C. Ensure the room is free of clutter: Keeping the floor clear of obstacles minimizes the risk of tripping or falling during episodes of sleepwalking.
E. Use a bed alarm or motion sensor: A bed alarm alerts staff if the client gets up, allowing for prompt intervention to guide the client safely.
F. Gently redirect the client back to bed if found sleepwalking: If a client is sleepwalking, the nurse should avoid startling them and gently guide them back to bed to maintain safety and minimize confusion.
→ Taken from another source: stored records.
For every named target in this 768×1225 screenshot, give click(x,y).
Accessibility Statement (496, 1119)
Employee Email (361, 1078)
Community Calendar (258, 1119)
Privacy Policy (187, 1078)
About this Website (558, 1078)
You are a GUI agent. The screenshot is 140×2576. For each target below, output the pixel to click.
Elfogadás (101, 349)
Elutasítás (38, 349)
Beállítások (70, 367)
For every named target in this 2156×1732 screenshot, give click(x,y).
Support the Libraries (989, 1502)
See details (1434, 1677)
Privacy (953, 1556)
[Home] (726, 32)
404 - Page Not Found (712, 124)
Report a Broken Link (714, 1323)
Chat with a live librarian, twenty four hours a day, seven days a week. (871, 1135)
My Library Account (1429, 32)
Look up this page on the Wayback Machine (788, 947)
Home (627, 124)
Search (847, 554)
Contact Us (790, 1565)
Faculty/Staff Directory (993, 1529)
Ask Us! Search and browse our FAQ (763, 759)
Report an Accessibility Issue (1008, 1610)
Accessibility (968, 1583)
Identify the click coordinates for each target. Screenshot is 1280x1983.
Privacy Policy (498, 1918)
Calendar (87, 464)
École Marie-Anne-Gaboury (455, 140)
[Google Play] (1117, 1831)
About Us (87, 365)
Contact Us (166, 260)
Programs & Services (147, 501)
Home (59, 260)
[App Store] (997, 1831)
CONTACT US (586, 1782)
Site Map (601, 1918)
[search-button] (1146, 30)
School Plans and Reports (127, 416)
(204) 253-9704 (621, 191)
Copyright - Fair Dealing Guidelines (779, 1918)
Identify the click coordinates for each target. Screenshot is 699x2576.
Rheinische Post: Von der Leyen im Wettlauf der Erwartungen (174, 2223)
A nurse is assessing the nutritional status of an older adult client. Which of the following are expected findings related to aging that can affect nutrition?
(Select all that apply.)
A. Decreased sense of taste and smell
B. Increased salivary production
C. Reduced ability to absorb vitamin B12
D. Slower gastric motility
E. Increased basal metabolic rate
F. Ill-fitting dentures
G. Increased thirst sensation
Correct Answers: A, C, D, F
A. Decreased sense of taste and smell: is a common age-related change and can lead to reduced appetite, decreased enjoyment of food, and poor nutritional intake.
C. Reduced ability to absorb vitamin B12: Older adults often produce less intrinsic factor and stomach acid, leading to decreased absorption of vitamin B12, which can cause anemia and neurologic symptoms.
D. Slower gastric motility: Gastric emptying and motility slow down with age, contributing to early satiety, constipation, and decreased appetite.
F. Ill-fitting dentures: Tooth loss and poor-fitting dentures are common and can interfere with chewing, which may reduce intake of nutrient-rich foods like fruits, vegetables, and meats.